Density functional theory of molecular solids: Local versus periodic effects in the two-dimensional infinite hydrogen-bonded sheet of formamide

The performance of an ab initio computational scheme for molecular crystals based on density functional theory (DFT) was investigated by computing several structural and energetic properties of hydrogen bonded infinite chains and of two-dimensional infinite periodic networks of formamide. The applied DFT potentials covered a wide range in quality, starting with a simple local exchange (X) without correlation (C), and then gradually introducing C and gradient corrections for both X and C. At the same time, five atomic basis sets of systematically increasing size, in the range of DZ to TZ(2df,2pd) were used to construct the Bloch-type crystal orbitals, to optimize the structures, and to extrapolate different physical quantities to the limit of a hypothetical infinite basis set. Infinite lattice sums were computed by the multipole expansion technique, and basis set superposition errors were (partly) eliminated by the counterpoise method. To be able to assess the accuracy of the theoretical models, the formamide monomer and two different dimers were also investigated using the same methods. Detailed comparisons were made for all models also with recent results obtained by using different orders of many-body perturbation theory. Structural optimizations for the dimers and the infinite crystal demonstrated the importance of gradient terms both for exchange and correlation.
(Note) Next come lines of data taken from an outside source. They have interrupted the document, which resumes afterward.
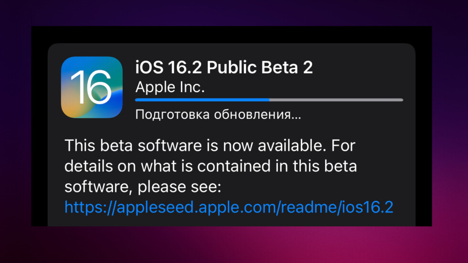Click the word "For" ending the first description line
468x263 pixels.
tap(344, 145)
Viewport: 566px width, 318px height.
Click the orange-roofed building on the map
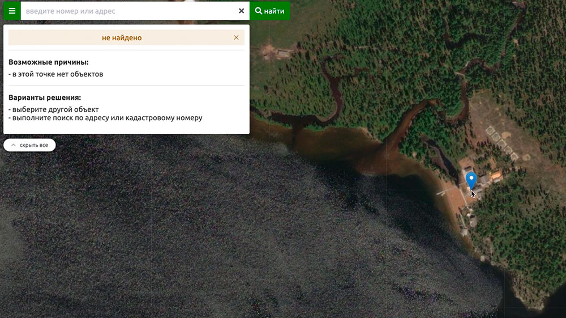coord(496,176)
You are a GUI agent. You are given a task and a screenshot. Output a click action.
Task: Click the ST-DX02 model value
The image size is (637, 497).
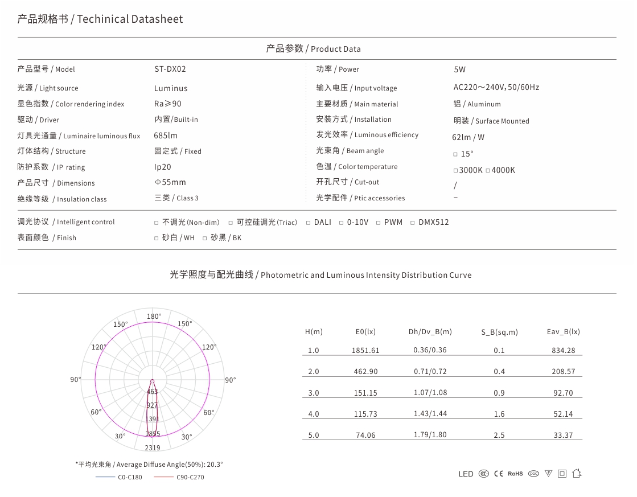[170, 69]
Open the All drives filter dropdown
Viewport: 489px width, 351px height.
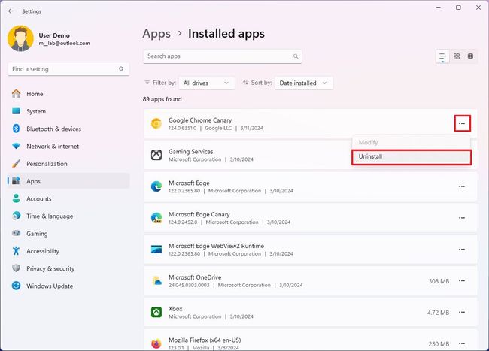point(206,83)
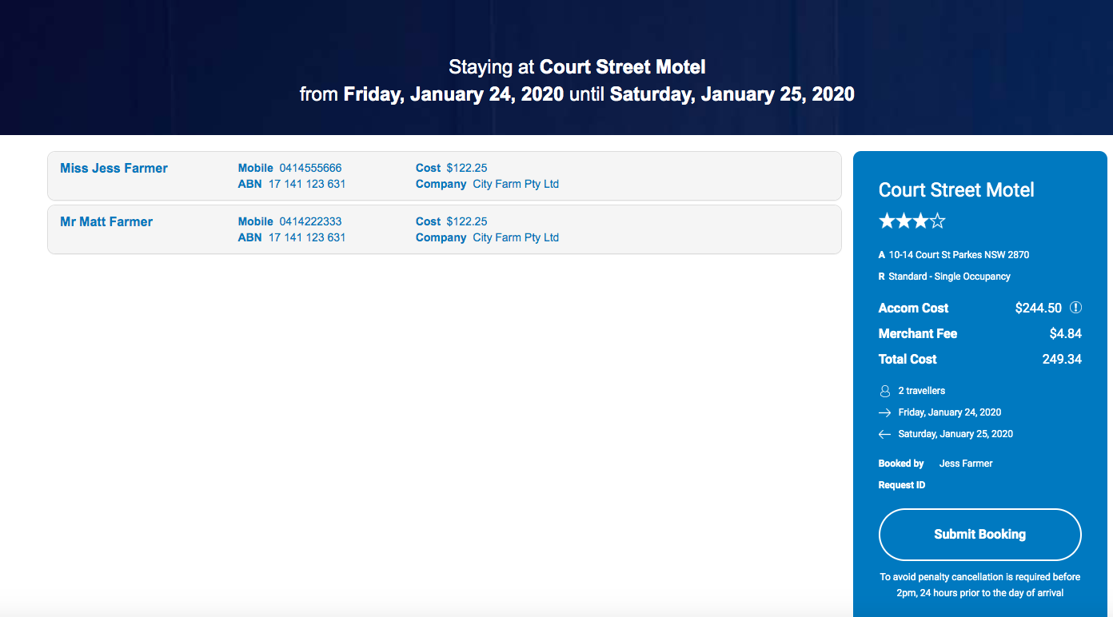Click the check-out left arrow icon
The image size is (1113, 617).
884,434
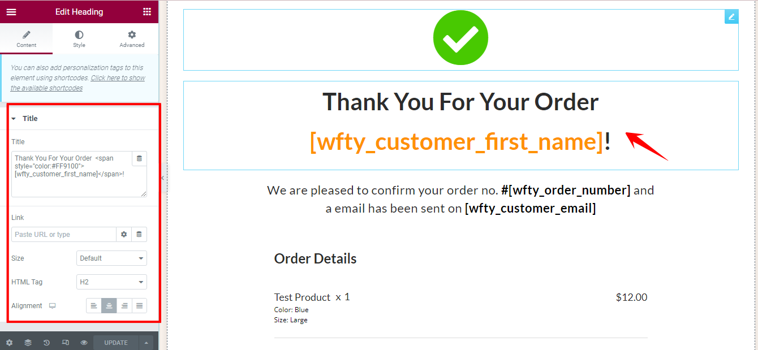Image resolution: width=758 pixels, height=350 pixels.
Task: Open the Size dropdown set to Default
Action: pos(111,258)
For the most successful DFT functional, containing the Becke exchange and the Lee-Yang-Parr correlation term, the lengths of the hydrogen bonds, R(HB), were reduced by 0.16-0.19 Angstrom (depending on the basis set) as compared with dimers, due to cooperative interactions in the crystalline environment. The binding energies were increased typically by 60-70%. The theoretical model explained why the R(HB) values for open-chain dimers become shorter in the crystal than those obtained for the cyclic ones (as opposed to free dimers), correctly predicted changes of bong lengths in going from the monomer to the crystal, and provided N-H ... O bond distances and lattice constants reasonably close to experiments.